Your instructions |
Copy out, unchanged, every line from the start of the records to the line that contains "You are a computer-use agent. The", and stop there.
__________
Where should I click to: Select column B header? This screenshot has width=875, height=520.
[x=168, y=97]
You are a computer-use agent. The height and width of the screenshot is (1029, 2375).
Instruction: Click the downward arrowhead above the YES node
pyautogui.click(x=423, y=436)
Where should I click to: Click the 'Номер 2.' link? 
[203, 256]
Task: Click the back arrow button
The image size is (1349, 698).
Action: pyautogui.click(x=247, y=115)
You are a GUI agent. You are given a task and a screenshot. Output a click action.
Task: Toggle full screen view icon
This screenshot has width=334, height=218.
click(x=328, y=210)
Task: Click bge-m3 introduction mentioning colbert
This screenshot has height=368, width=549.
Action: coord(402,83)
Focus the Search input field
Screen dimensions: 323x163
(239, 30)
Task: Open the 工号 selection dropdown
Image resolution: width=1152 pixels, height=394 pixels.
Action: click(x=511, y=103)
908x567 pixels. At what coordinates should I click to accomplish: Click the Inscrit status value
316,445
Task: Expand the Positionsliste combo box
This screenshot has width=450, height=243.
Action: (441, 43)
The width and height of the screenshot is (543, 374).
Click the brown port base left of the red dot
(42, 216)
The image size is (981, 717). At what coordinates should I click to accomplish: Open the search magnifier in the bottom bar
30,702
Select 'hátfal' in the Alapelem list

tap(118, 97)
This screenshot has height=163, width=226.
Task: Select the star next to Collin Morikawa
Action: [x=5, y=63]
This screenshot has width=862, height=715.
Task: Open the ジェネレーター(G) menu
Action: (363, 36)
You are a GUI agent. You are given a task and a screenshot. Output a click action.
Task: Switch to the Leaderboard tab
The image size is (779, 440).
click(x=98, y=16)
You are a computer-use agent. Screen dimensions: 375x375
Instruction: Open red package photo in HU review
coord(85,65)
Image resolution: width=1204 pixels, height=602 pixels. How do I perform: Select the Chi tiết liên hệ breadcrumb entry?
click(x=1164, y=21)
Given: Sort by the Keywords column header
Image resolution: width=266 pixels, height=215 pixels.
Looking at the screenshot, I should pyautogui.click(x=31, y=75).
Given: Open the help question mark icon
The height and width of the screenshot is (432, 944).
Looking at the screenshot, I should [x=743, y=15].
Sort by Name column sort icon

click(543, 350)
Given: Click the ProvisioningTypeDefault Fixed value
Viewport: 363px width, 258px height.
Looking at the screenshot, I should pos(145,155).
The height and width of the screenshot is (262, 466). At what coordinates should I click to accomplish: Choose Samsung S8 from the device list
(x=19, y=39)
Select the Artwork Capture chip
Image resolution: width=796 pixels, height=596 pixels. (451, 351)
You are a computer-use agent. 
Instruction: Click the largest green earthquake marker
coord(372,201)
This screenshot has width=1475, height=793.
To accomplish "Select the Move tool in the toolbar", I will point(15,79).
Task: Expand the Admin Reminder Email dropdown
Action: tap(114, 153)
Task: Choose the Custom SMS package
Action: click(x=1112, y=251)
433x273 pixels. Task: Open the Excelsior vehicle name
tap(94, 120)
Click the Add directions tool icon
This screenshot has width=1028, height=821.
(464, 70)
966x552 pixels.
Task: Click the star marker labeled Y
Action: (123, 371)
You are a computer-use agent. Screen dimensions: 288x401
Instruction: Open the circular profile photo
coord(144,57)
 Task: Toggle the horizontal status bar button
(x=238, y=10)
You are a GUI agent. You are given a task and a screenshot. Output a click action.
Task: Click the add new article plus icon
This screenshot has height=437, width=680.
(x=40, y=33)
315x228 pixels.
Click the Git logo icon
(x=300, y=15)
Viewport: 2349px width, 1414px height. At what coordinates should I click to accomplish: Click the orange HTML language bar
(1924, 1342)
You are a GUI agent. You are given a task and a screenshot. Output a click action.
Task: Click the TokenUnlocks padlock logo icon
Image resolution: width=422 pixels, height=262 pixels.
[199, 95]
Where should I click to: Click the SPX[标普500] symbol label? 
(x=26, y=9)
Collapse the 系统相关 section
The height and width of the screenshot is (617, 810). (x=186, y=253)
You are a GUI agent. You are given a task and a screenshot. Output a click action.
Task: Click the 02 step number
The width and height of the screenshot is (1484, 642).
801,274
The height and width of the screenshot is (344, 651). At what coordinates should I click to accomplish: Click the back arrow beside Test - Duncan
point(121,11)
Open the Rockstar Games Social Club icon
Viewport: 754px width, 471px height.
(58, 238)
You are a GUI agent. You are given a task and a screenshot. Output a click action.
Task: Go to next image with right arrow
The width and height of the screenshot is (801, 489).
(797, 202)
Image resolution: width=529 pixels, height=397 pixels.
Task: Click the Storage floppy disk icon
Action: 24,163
__________
Exercise solution |
Where should I click to: Select column B header? This screenshot has width=875, height=520.
[x=168, y=97]
You are a computer-use agent. The height and width of the screenshot is (1029, 2375).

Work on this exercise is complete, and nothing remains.